-- Page text follows --

¬e.name;

Internal Working Draft

Editors' Draft

http://www.w3.org/2006/07/SWD/RDFa/scenarios/20070109 http://www.w3.org/2006/07/SWD/RDFa/scenarios Ben Adida Creative Commons ben@adida.net Michael Hausenblas JOANNEUM RESEARCH michael.hausenblas@joanneum.at

Current web pages, written in HTML, are chock-full of structured data. When publishers can express this data, and when tools can read it, a new world of user functionality becomes available, letting users copy and paste structured data between applications and web sites. An event on a web page can be directly imported into a user's desktop calendar. A license on a document can be detected so that the user is informed of his rights automatically. A photo's creator, camera setting information, resolution, and topic can be published as easily as the original photo itself, enabling structured search and sharing.

RDFa is a syntax for expressing this structured data in HTML. The rendered data within HTML is reused by the RDFa markup, so that publishers don't repeat themselves. The underlying abstract representation is RDF, which lets publishers build their own vocabulary, extend others, and evolve their vocabulary with maximal interoperability over time. The expressed structure is closely tied to the data, so that rendered data can be copied and pasted along with its relevant structure.

This document provides use case scenarios for RDFa. An introduction to implementing RDFa is provided in the RDFa Primer, while the details of the syntax are explained in the RDFa Syntax.

-- Page text concluded --

▶ _Prompt 1_
Condense the paragraph of the RDFa page that begins "RDFa is a syntax" into a short bulleted list that keeps its main facts.
▶ _Prompt 2_
Copy a passage from the RDFa page word for word. Start at the words "Current web pages, written" and stop after "search and sharing.".
The records that come next are separate material with no connection to the RDFa page.

-- Given records follows --

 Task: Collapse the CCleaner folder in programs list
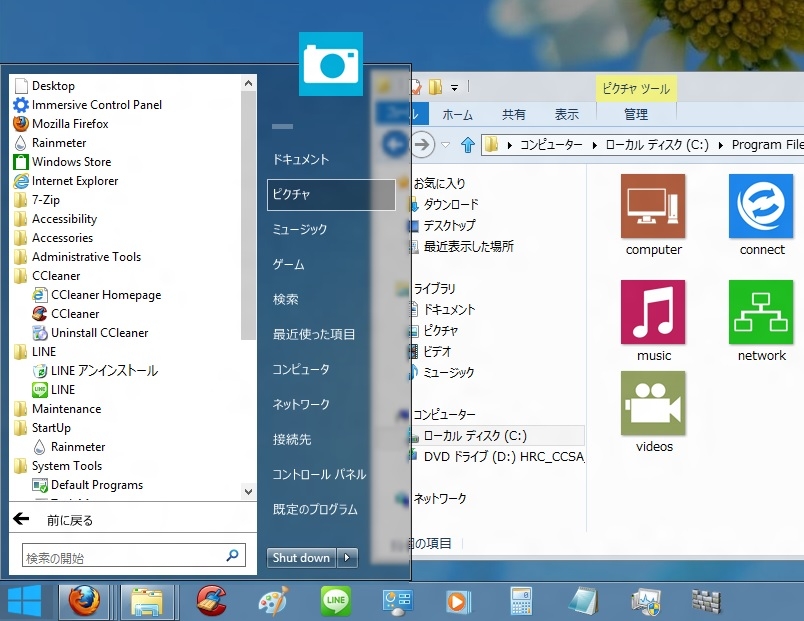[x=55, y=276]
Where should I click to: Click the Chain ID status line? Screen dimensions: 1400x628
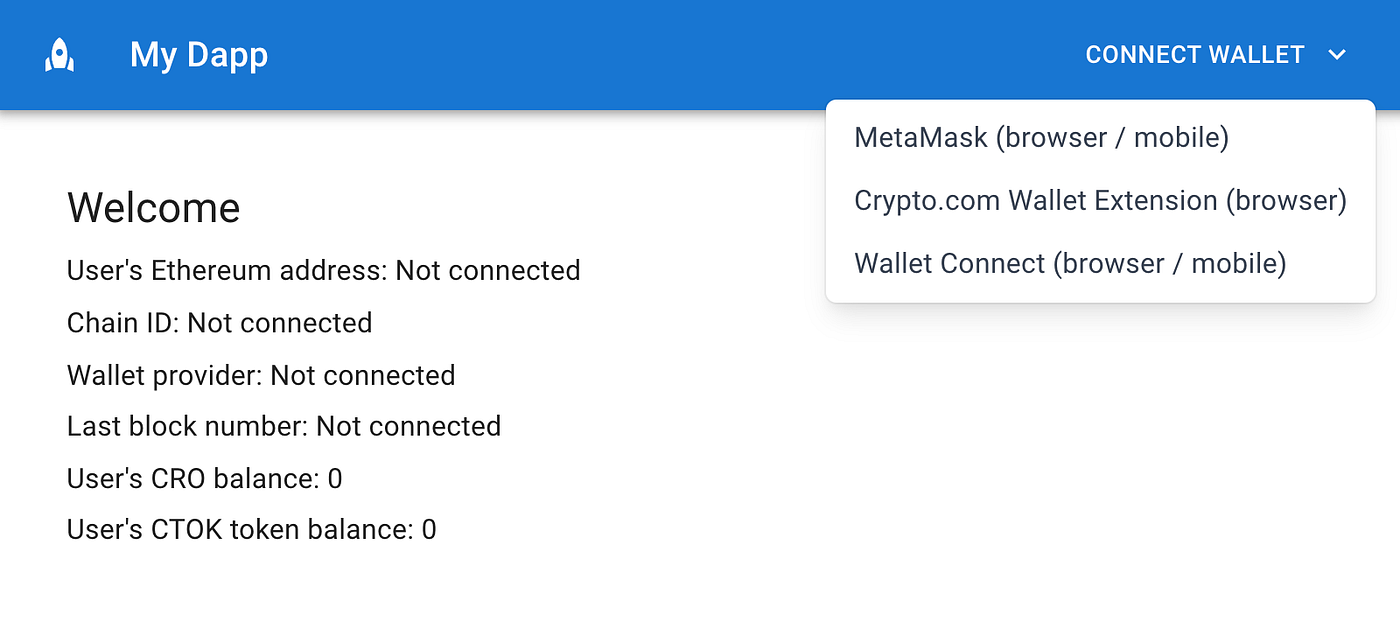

-- Given records concluded --
-- Given records follows --

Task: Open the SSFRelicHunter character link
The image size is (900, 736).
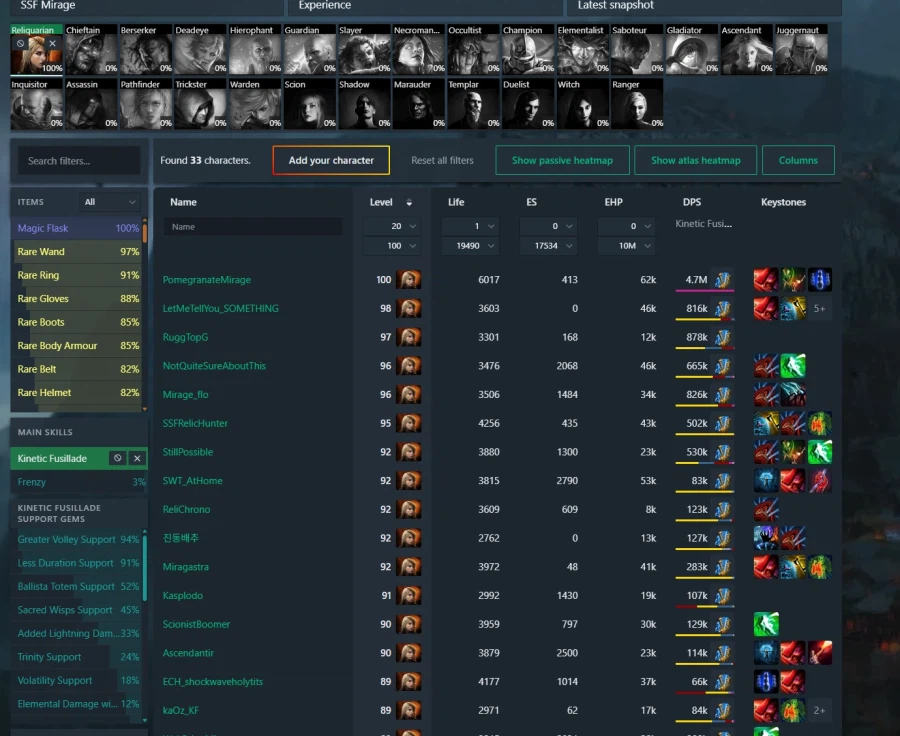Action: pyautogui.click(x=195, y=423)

-- Given records concluded --

▶ _Task output 1_
- RDFa is a syntax for expressing structured data in HTML.
- RDFa markup reuses the data already rendered in the HTML, so publishers don't repeat themselves.
- Its underlying abstract representation is RDF. RDF lets publishers build their own vocabulary, extend others, and evolve their vocabulary over time with maximal interoperability.
- The structure is closely tied to the data, so rendered data can be copied and pasted along with its relevant structure.

▶ _Task output 2_
Current web pages, written in HTML, are chock-full of structured data. When publishers can express this data, and when tools can read it, a new world of user functionality becomes available, letting users copy and paste structured data between applications and web sites. An event on a web page can be directly imported into a user's desktop calendar. A license on a document can be detected so that the user is informed of his rights automatically. A photo's creator, camera setting information, resolution, and topic can be published as easily as the original photo itself, enabling structured search and sharing.